§ **Fragmento del texto**:
════

El G20 ha dejado de ser un club occidental

Por Christian Cirilli Actualmente, vivimos en un sistema (de poder) político internacional en crisis, inmerso en una tensión creciente —plasmada en esta situación de pre-guerra nuclear—, que tiene su causa en la pretensión occidental, con Estados Unidos como punta de lanza, de mantener desesperadamente la hegemonía indiscutible lograda en los 20 años posteriores al colapso soviético

El G20 ha dejado de ser un club occidental

Autor: El Ciudadano

Por Christian Cirilli

Actualmente, vivimos en un sistema (de poder) político internacional en crisis, inmerso en una tensión creciente —plasmada en esta situación de pre-guerra nuclear—, que tiene su causa en la pretensión occidental, con Estados Unidos como punta de lanza, de mantener desesperadamente la hegemonía indiscutible lograda en los 20 años posteriores al colapso soviético.

Esa superioridad radical lograda por Occidente, que tuvo su puntapié inicial en la Primera Guerra del Golfo Pérsico, pero que se consolidó tras los polémicos sucesos del 11 de septiembre de 2001, empezó a mostrar sus limitaciones ya entrada la década del 2010, cuando se apreciaba en el horizonte la llegada inexorable de un grupo de naciones con intereses renovados, que bregaban por su lugar —bajo sus condiciones—, en el concierto global.

La Guerra del Golfo de 1991 puede ser sindicada como la mayor muestra de superioridad militar, tecnológica, política y económica estadounidense a fines del Siglo XX y la apertura de un periodo revolucionario que llevaría a Estados Unidos a la cima del poder global. En la foto, el presidente George H. W. Bush arengando a las tropas basadas en Arabia Saudita.

════

§ **Datos para analizar**:
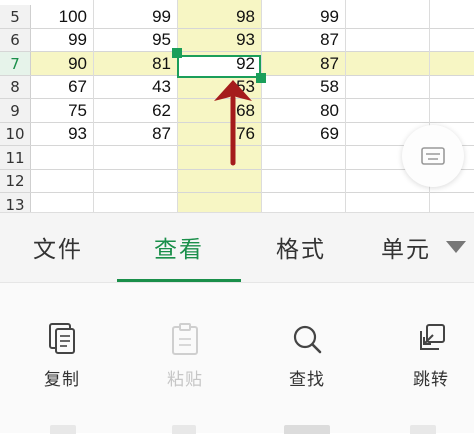 The height and width of the screenshot is (434, 474). What do you see at coordinates (62, 338) in the screenshot?
I see `copy-icon` at bounding box center [62, 338].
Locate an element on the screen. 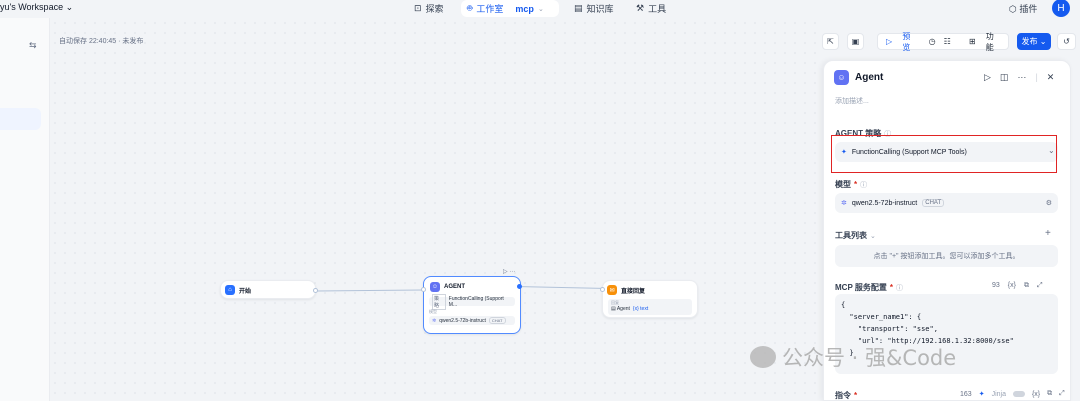 This screenshot has height=401, width=1080. instruction-label-row: 指令 * is located at coordinates (846, 395).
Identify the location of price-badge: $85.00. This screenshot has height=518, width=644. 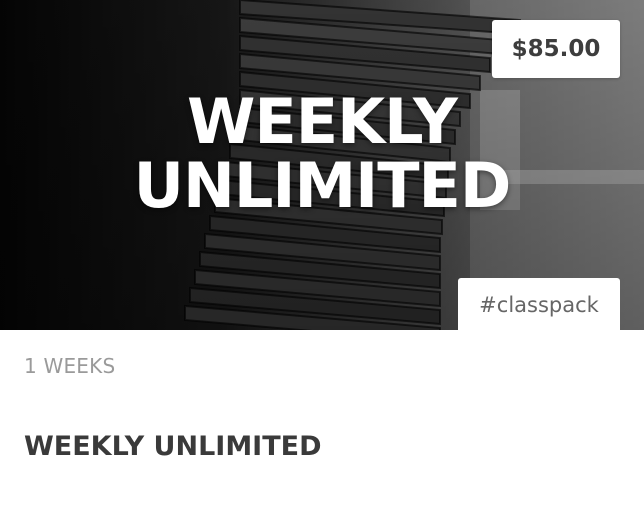
(556, 49).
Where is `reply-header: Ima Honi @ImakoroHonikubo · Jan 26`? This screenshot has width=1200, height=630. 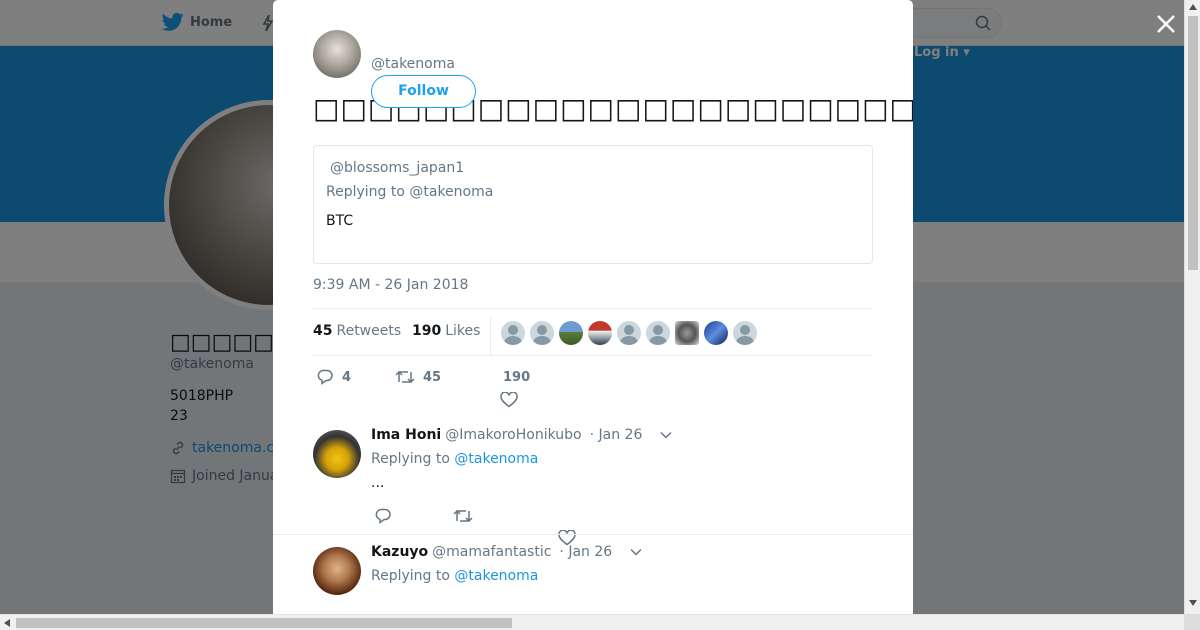
reply-header: Ima Honi @ImakoroHonikubo · Jan 26 is located at coordinates (522, 435).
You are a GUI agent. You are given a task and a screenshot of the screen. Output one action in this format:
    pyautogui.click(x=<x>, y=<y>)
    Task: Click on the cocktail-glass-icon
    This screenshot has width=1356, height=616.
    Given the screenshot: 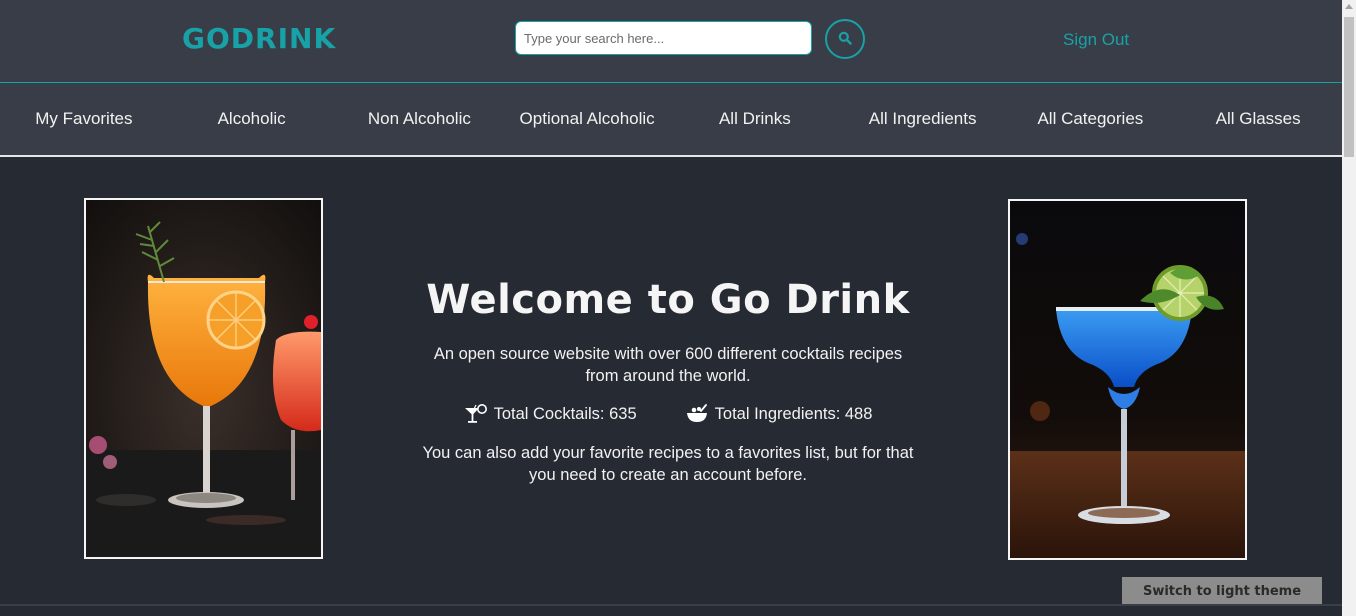 What is the action you would take?
    pyautogui.click(x=476, y=414)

════

§ **Aplica lo leído**:
1 – Según el artículo sobre el G20, ¿cuál es la causa de la tensión creciente del sistema político internacional? Responde en una a tres oraciones.
2 – Prosigue el artículo sobre el G20 desde el punto en que termina.

§ **Resultados por tarea**:
1 – La tensión se debe a la pretensión occidental, con Estados Unidos como punta de lanza, de mantener desesperadamente la hegemonía indiscutible que logró en los 20 años posteriores al colapso soviético.

2 –
El proceso de supremacía estadounidense consistió básicamente en la desinhibición y desenfado de los apetitos capitalistas de sus élites —en fase superior imperialista, según la conceptualización leninista—, que fueron expuestos narrativamente como un “proceso natural” denominado globalización.

Este particular fenómeno se nos presentaba desde los grandes medios masivos y los estamentos políticos centrales como la liberalización de las “fuerzas productivas”, un impulso de creatividad, innovación y productividad donde el acceso al consumo estaría garantizado gracias a las sacrosantas “reglas del mercado”. No obstante, esa “felicidad material” solamente se dio a través de situaciones desparejas y, considerando el marco global, en proporciones muy menores. La gran masa poblacional tendió a situaciones de desequilibrio y desesperanza, básicamente, porque el capitalismo purista trajo aparejado una declinación de las soberanías nacionales, una homogeneización forzosa de los sistemas políticos (hacia democracias liberales), una anulación de la autonomía cultural y, al fin y al cabo, una apisonadora de las identidades (sustituyéndolas por el “pensamiento único”).

Los próceres de las medidas neoliberales tendientes a destruir la conceptualización de la riqueza colectiva para circunscribirla a un hecho privado producto de la acción o gestión individual, fueron el presidente estadounidense Ronald Reagan y la primera ministro británica Margaret Thatcher.

Esta imposición de condiciones en pos de un sistema-mundo capitalista, por cierto, no se trataba de un hecho fatídico, inevitable y sin alternativas. Algunos países, tímidamente, intentaron establecer diferencias.

Por supuesto había opciones: pero ese no era el tipo de diversidad que permitía el sistema. Cualquier divergencia era considerada una entropía a la generalidad deseable.

Aquellos Estados que entonces se negaban a la égida occidental (estadounidense) eran considerados Rogue States (Parias) y pronto se los catalogó como anómalos (en el mejor de los casos) o terroristas (en el peor).

Si una nación se negaba a los preceptos occidentales por motivos soberanistas, se le aplicaba la lógica del ostracismo o de la confrontación. Ello significaba aislamiento o guerra. E incluso, en algunos casos, ambos.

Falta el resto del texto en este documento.